Hamilton's arguments of compelling prejudice are equally unavailing. "[W]here one set of schemes served to `cover up' another set of criminal acts, all of the acts should be tried together." United States v. Shkreli, 260 F.Supp.3d 247, 255 (E.D.N.Y. 2017). Here, the Government contends that it expects to prove at trial that the two charged conspiracies — drug-trafficking and money laundering — are inextricably intertwined. Specifically, it says that the evidence will show that Hamilton's charged conduct in the money-laundering conspiracy was undertaken to conceal the profits earned in the drug-trafficking conspiracy. Hamilton has not offered any authority or persuasive argument that the evidence of the charged drug-trafficking activities would not be admissible against him, even in a separate trial, to prove that the source of the money funneled into the California bank accounts was illicit drug proceeds and that the bank accounts were being used to conceal the source of the funds. See 18 U.S.C. § 1956(a)(1)(B)(i) (laundering drug proceeds to conceal and disguise). To the extent that Hamilton argues that he did not know that the deposits were drug-deal profits, his argument would go to the weight, not the admissibility, of the evidence. At least at this stage, Hamilton has not shown otherwise.

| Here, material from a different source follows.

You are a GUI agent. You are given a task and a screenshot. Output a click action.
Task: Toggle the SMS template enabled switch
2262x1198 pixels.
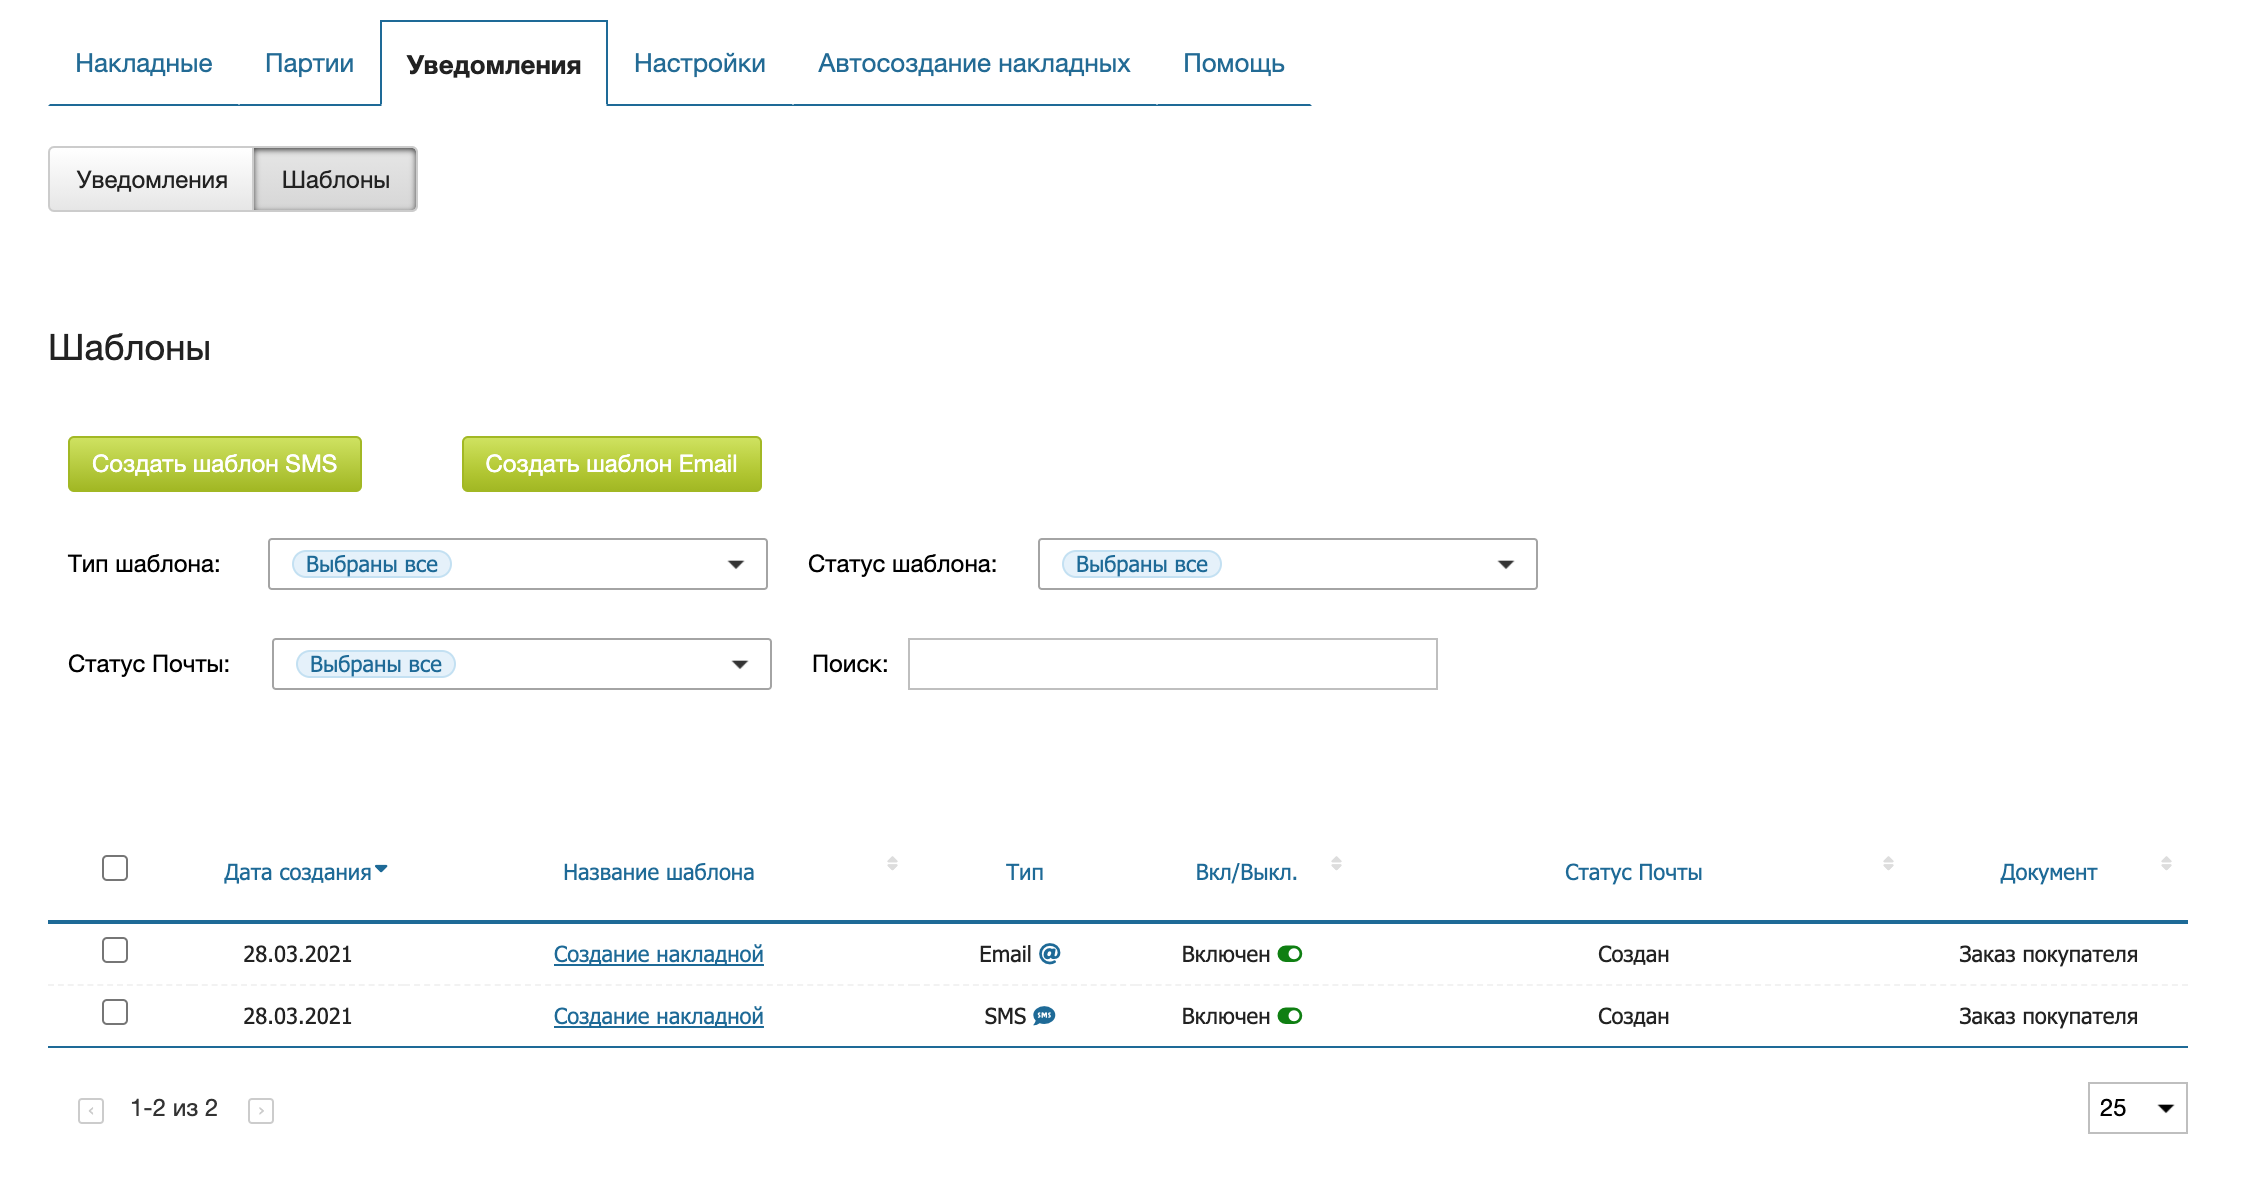coord(1290,1016)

Moreover, Defendants have not overcome the presumption that cautionary instructions at trial would avert compelling prejudice. "[C]autionary instructions to the jury to consider the evidence separately are presumed to guard adequately against prejudice." United States v. Francis, 131 F.3d 1452, 1459 (11th Cir. 1997) (citation and internal quotation marks omitted); see also Lopez, 649 F.3d at 1238-39 (holding that the district court's limiting instructions to the jury "to consider evidence against only those defendants that the evidence implicated and to assess the guilt or innocence of each defendant separately" alleviated any prejudicial effect of the evidence of murders committed by co-defendants). There also is "strong presumption" that "jurors are able to compartmentalize evidence by respecting limiting instructions specifying the defendant against whom the evidence may be considered." United States v. Blankenship, 382 F.3d 1110, 1123 (11th Cir. 2004).

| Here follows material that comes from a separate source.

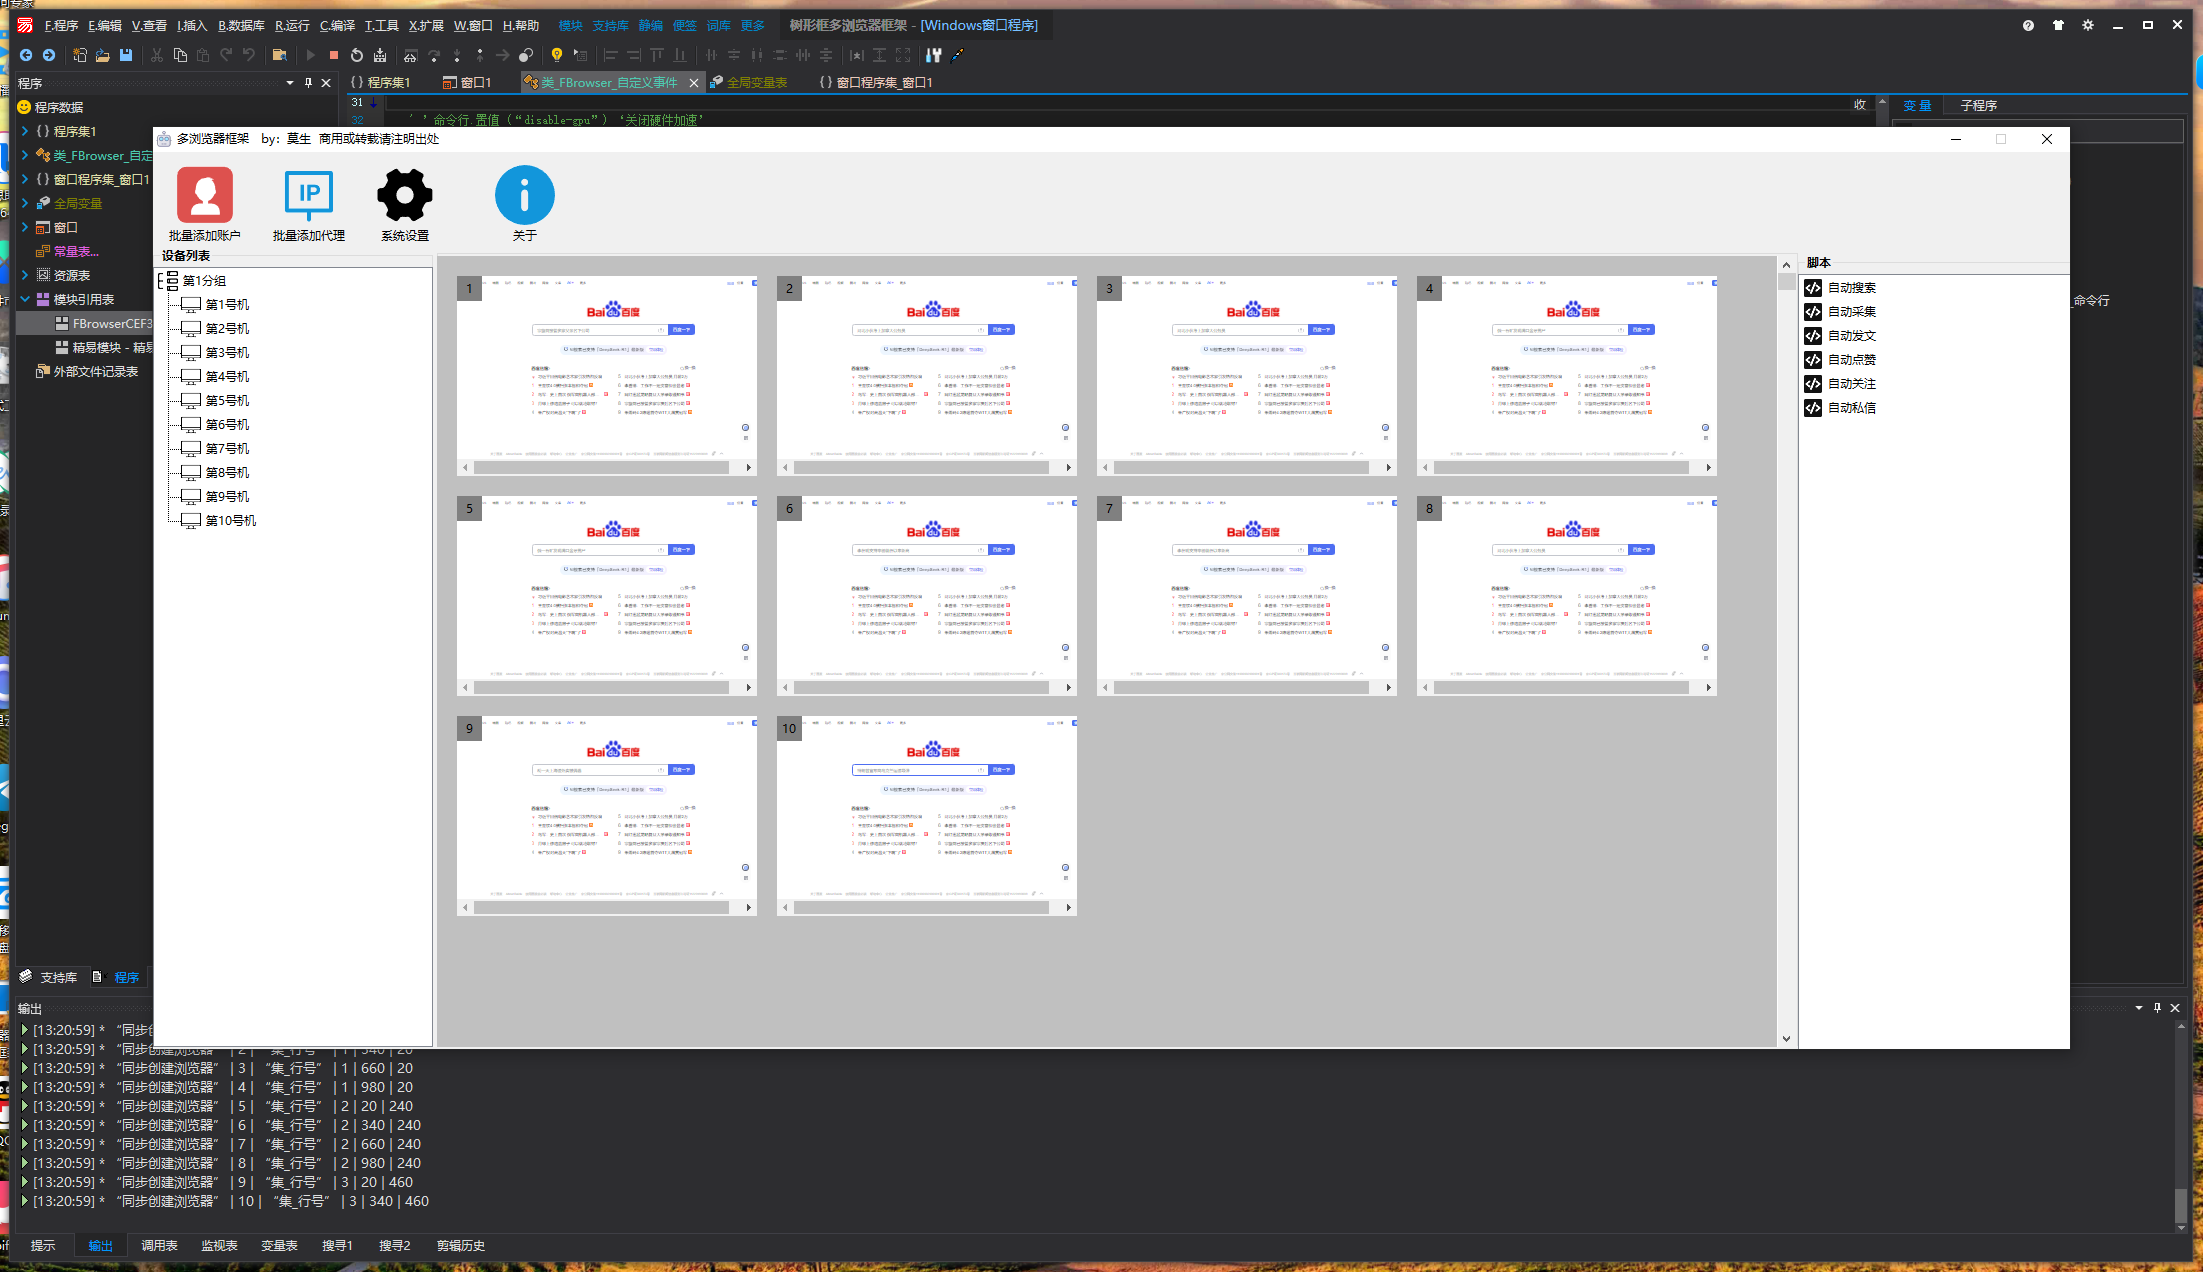This screenshot has height=1272, width=2203.
Task: Click the lightbulb hint toolbar icon
Action: pyautogui.click(x=557, y=55)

Defendants have not articulated any particular reason why a jury, in this case, would have difficulty following limiting instructions or would be unable to separate the evidence implicating one defendant from the evidence implicating another defendant. Juries, as this court has experienced, are very capable of sorting out tangled evidence and segregating the evidence as it applies to each defendant. Wielding only speculative arguments, Defendants fail to demonstrate that less drastic remedies, such as jury instructions, would not shield against any risk of prejudice in a joint trial.

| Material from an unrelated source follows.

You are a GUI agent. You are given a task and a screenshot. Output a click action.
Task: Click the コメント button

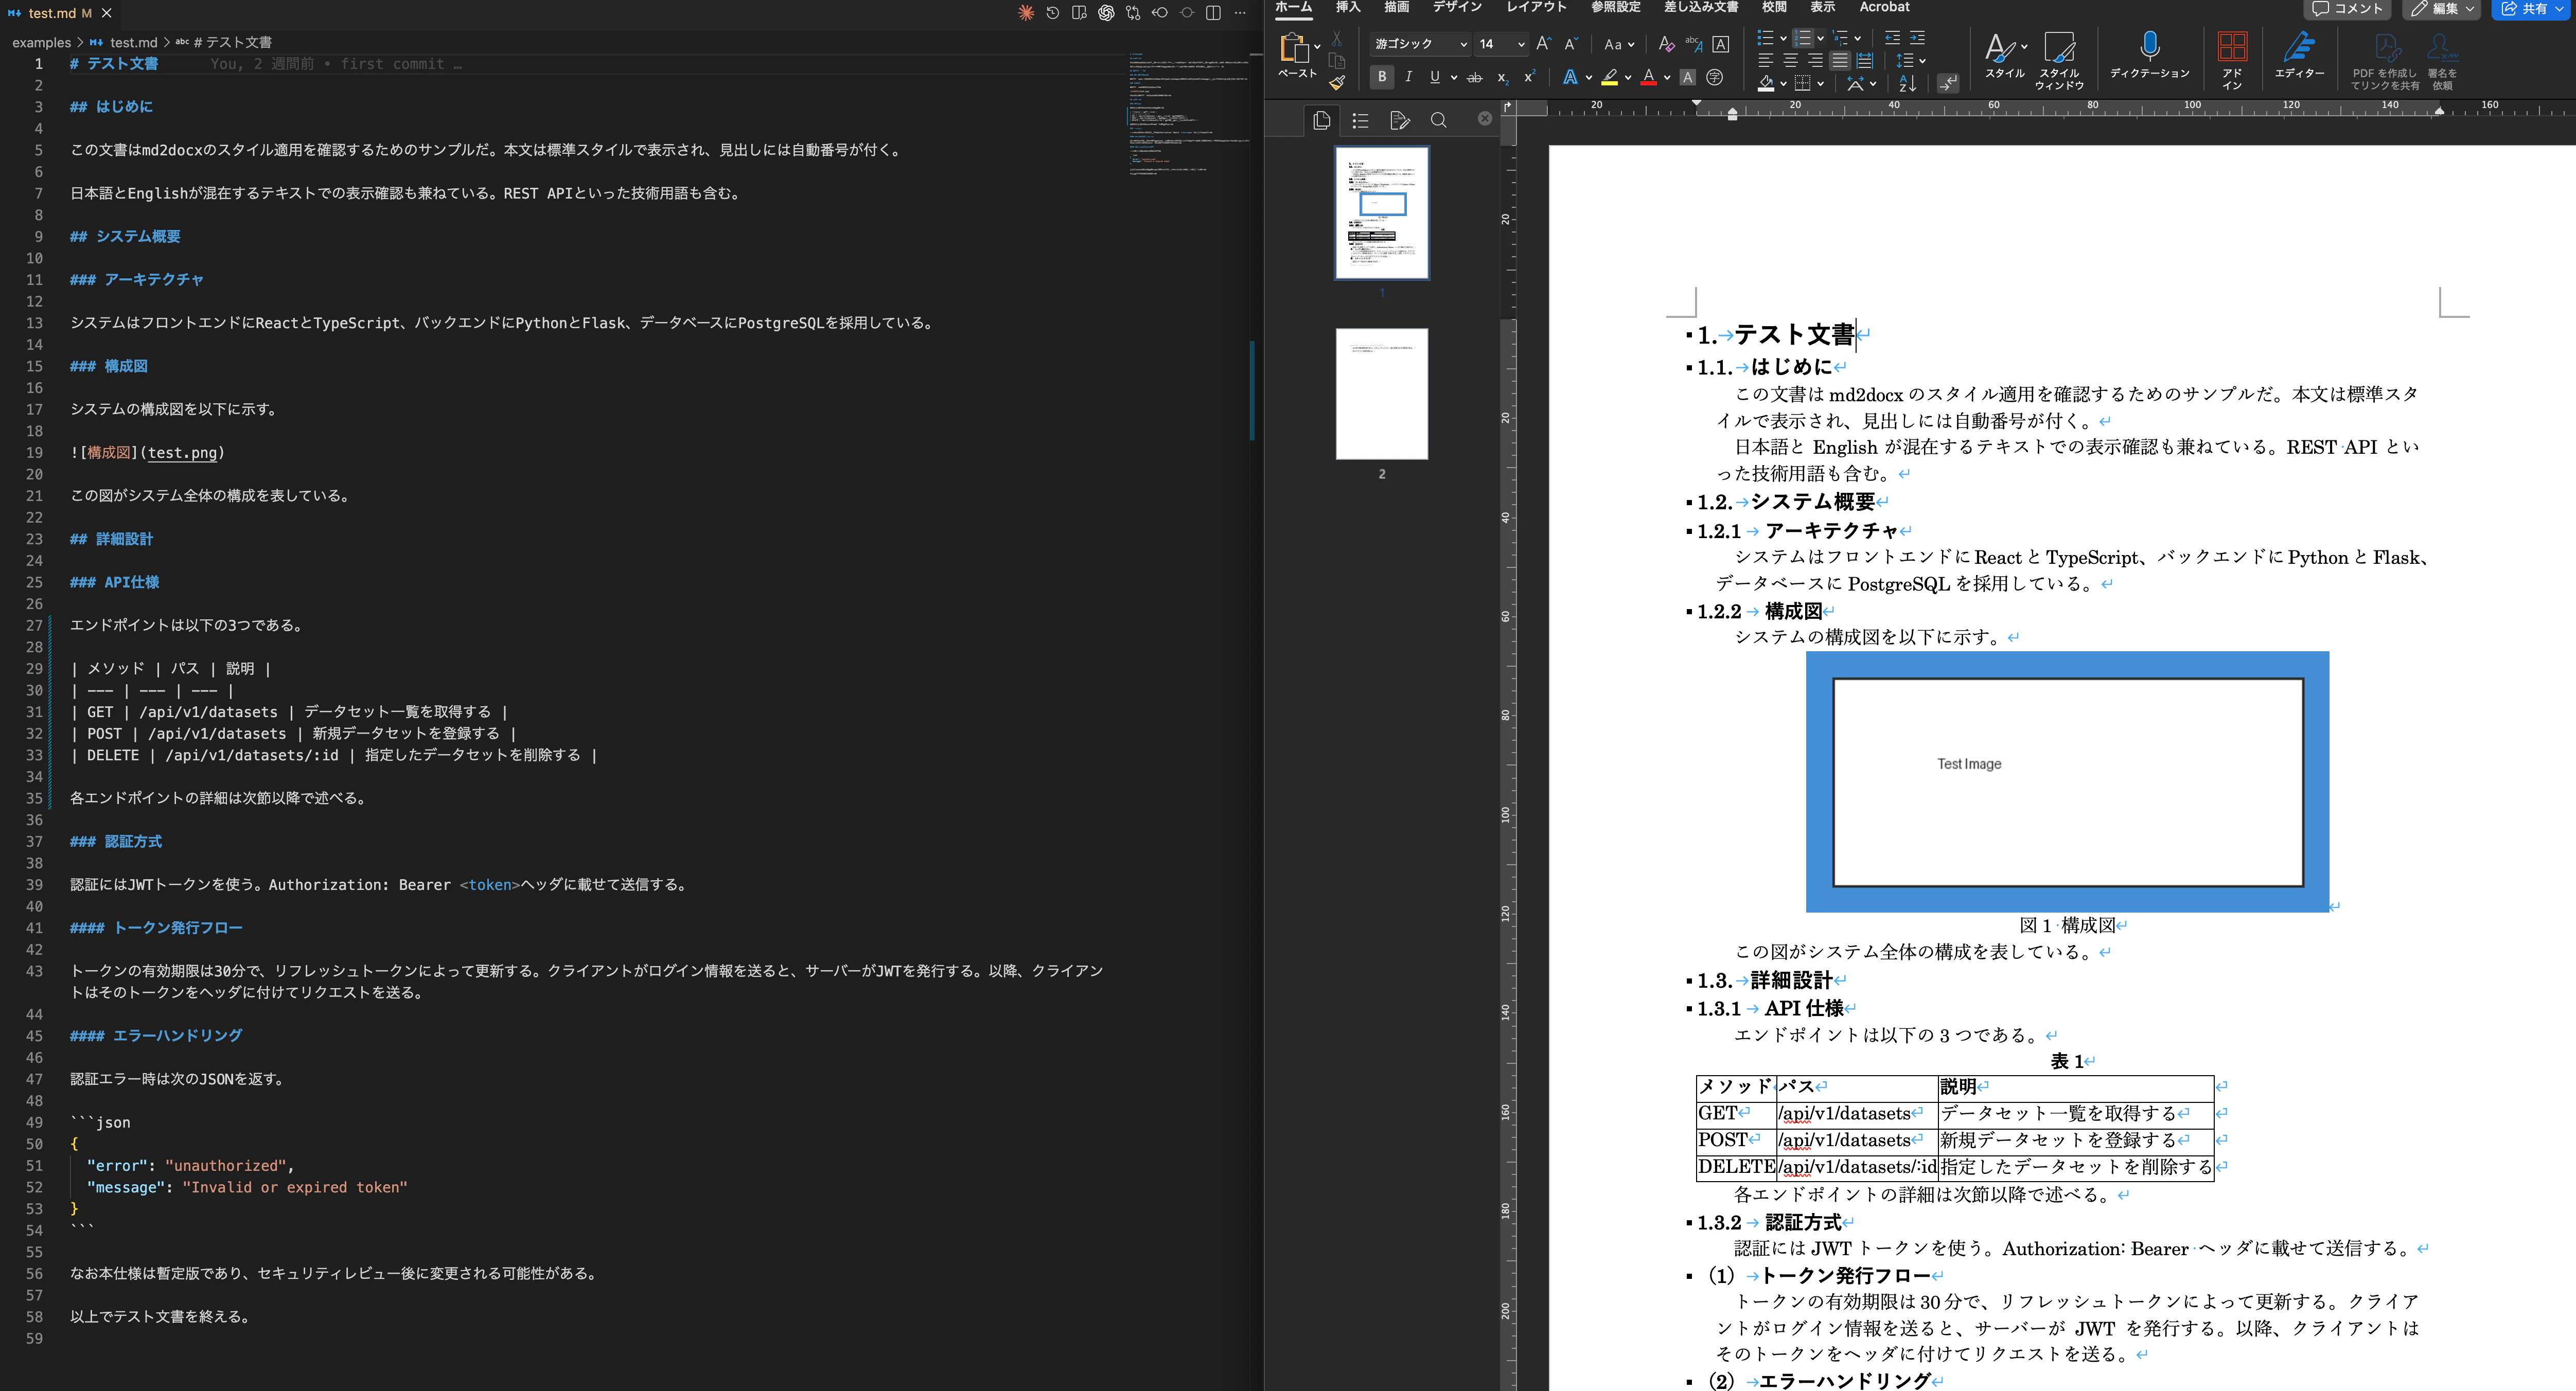click(2347, 8)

As a final point that mitigates against a severance, the number of Defendants proceeding to trial is less now than when Defendants filed their motions to sever. The joint trial will involve at most seven Defendants and likely will take less than a week. Severance is not required in light of the current record.

III. CONCLUSION

Defendants have not demonstrated that a joint trial will result in compelling prejudice. Accordingly, it is ORDERED that the motions to sever filed by Defendants James Earl McIntyre (Doc. # 415), James Lee Hamilton (Doc. # 427), Eric Kendall Smith (Doc. # 425), and Tyquavious Roequan Mitchell (Doc. # 443) are DENIED.

FootNotes


1. The home video surveillance remains subject to pending motions to suppress. If necessary, upon proper motion, the court can revisit the severance issue after ruling on the motions to suppress.
2. In Bonner v. City of Prichard, 661 F.2d 1206, 1209 (11th Cir. 1981) (en banc), the Eleventh Circuit adopted as binding precedent all decisions of the Fifth Circuit rendered prior to October 1, 1981.